Kohan bufou, a raiva transbordando.
— Meu pai? Ele é muito pior do que qualquer um de vocês possa imaginar. No meu aniversário de dezesseis anos, ele me mandou para uma floresta congelada cheia de criaturas malignas. Chamou de "treinamento", mas os Sufocadores que encontrei lá me disseram que ele queria que eu morresse.
— E como você sobreviveu? — Vixen perguntou, fascinada, mexendo em uma mecha de cabelo.
Kohan sorriu, um sorriso sombrio e amargo.
— Derrotei os três Sufocadores. Arranquei suas cabeças e suguei a magia das árvores da floresta. Voltei mais forte. Joguei as cabeças aos pés do meu pai. Foi assim que ganhei o apelido de "Príncipe Kohan, o Cruel".
Todos estavam em silêncio, absorvendo o peso de suas palavras. Kohan continuou:
— Meu pai é obcecado pela Espada Invernal. A trata melhor do que a mim ou minha mãe. Ele a exibia no trono como se fosse a própria essência do poder. E eu... comecei a odiá-la. Odiei a espada por tudo o que ela representava. Até que uma noite, eu a roubei.
— Você o quê?! — Vixen arregalou os olhos, descrente.

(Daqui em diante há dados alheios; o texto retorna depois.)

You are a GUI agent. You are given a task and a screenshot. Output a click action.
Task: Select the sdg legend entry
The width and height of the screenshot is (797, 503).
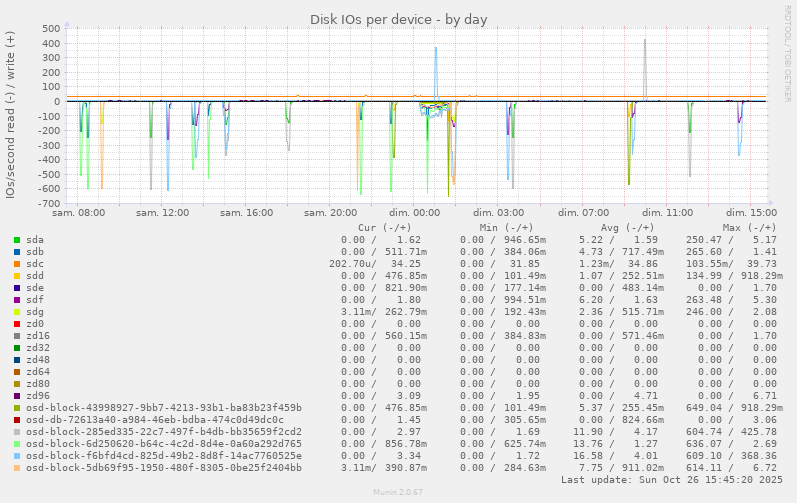(34, 312)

— Roubei a espada. Não aguentava mais. Queria fugir, mas os guardas me capturaram. Meu pai fez comigo o mesmo que fez com minha mãe. Três cortes nas costas. A dor... — Kohan cerrou os dentes, as palavras se arrastando com o peso das lembranças. — Achei que fosse morrer ali. Mas ele me deixou, sangrando no chão.
O silêncio dominou a todos novamente, o peso da revelação caindo sobre eles.
— E o que aconteceu depois? — Art sussurrou.
— Acordei, curado. As marcas ficaram, mas a dor se foi. Quando me levantei, meu pai entrou exigindo saber como eu havia "roubado" a espada novamente. Ela havia desaparecido. Alguém mais a roubou. É por isso que estou aqui. — Kohan respirou fundo. — Para encontrar a maldita espada que destruiu a vida da minha mãe e a minha.